Below are some records; print every one of them exactly.

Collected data
****************************************

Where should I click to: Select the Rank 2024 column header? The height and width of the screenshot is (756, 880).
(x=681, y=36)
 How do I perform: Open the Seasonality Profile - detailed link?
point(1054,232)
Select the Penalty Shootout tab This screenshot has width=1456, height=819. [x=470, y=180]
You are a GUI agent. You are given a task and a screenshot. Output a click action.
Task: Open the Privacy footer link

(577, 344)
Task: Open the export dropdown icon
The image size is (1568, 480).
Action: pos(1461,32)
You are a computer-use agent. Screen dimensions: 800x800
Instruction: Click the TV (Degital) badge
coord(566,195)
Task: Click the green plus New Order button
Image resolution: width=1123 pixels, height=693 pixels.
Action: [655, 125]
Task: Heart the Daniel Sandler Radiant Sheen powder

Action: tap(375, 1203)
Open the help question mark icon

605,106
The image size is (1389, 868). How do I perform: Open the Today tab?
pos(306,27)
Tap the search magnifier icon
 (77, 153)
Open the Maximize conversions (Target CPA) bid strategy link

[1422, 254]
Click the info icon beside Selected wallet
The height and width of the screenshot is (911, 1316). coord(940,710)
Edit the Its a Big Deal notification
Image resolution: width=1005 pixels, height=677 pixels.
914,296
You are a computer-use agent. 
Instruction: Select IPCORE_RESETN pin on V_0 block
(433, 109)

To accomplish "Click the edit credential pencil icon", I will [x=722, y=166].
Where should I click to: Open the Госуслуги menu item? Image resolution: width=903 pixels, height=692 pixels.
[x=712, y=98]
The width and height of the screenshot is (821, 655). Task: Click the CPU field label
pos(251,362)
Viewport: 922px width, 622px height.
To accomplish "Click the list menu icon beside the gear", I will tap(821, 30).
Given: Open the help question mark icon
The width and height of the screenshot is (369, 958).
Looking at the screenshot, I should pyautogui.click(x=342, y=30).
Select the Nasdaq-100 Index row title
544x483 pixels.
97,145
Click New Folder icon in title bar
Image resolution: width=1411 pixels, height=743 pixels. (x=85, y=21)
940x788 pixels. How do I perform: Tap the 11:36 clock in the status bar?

****************************************

▸ Written solution:
Where should I click to: Select the Rank 2024 column header? The height and width of the screenshot is (756, 880).
(x=681, y=36)
 How do I perform: Open the Seasonality Profile - detailed link?
point(1054,232)
Select the Penalty Shootout tab This screenshot has width=1456, height=819. [x=470, y=180]
You are a GUI agent. You are given a task and a screenshot. Output a click action.
Task: Open the Privacy footer link

(577, 344)
Task: Open the export dropdown icon
The image size is (1568, 480).
Action: pos(1461,32)
You are a computer-use agent. Screen dimensions: 800x800
Instruction: Click the TV (Degital) badge
coord(566,195)
Task: Click the green plus New Order button
Image resolution: width=1123 pixels, height=693 pixels.
Action: [655, 125]
Task: Heart the Daniel Sandler Radiant Sheen powder

Action: tap(375, 1203)
Open the help question mark icon

605,106
The image size is (1389, 868). How do I perform: Open the Today tab?
pos(306,27)
Tap the search magnifier icon
 (77, 153)
Open the Maximize conversions (Target CPA) bid strategy link

[1422, 254]
Click the info icon beside Selected wallet
The height and width of the screenshot is (911, 1316). coord(940,710)
Edit the Its a Big Deal notification
Image resolution: width=1005 pixels, height=677 pixels.
914,296
You are a computer-use agent. 
Instruction: Select IPCORE_RESETN pin on V_0 block
(433, 109)

To accomplish "Click the edit credential pencil icon", I will [x=722, y=166].
Where should I click to: Open the Госуслуги menu item? Image resolution: width=903 pixels, height=692 pixels.
[x=712, y=98]
The width and height of the screenshot is (821, 655). Task: Click the CPU field label
pos(251,362)
Viewport: 922px width, 622px height.
To accomplish "Click the list menu icon beside the gear", I will tap(821, 30).
Given: Open the help question mark icon
The width and height of the screenshot is (369, 958).
Looking at the screenshot, I should pyautogui.click(x=342, y=30).
Select the Nasdaq-100 Index row title
544x483 pixels.
97,145
Click New Folder icon in title bar
Image resolution: width=1411 pixels, height=743 pixels. (x=85, y=21)
940x788 pixels. How do I perform: Tap the 11:36 clock in the status bar?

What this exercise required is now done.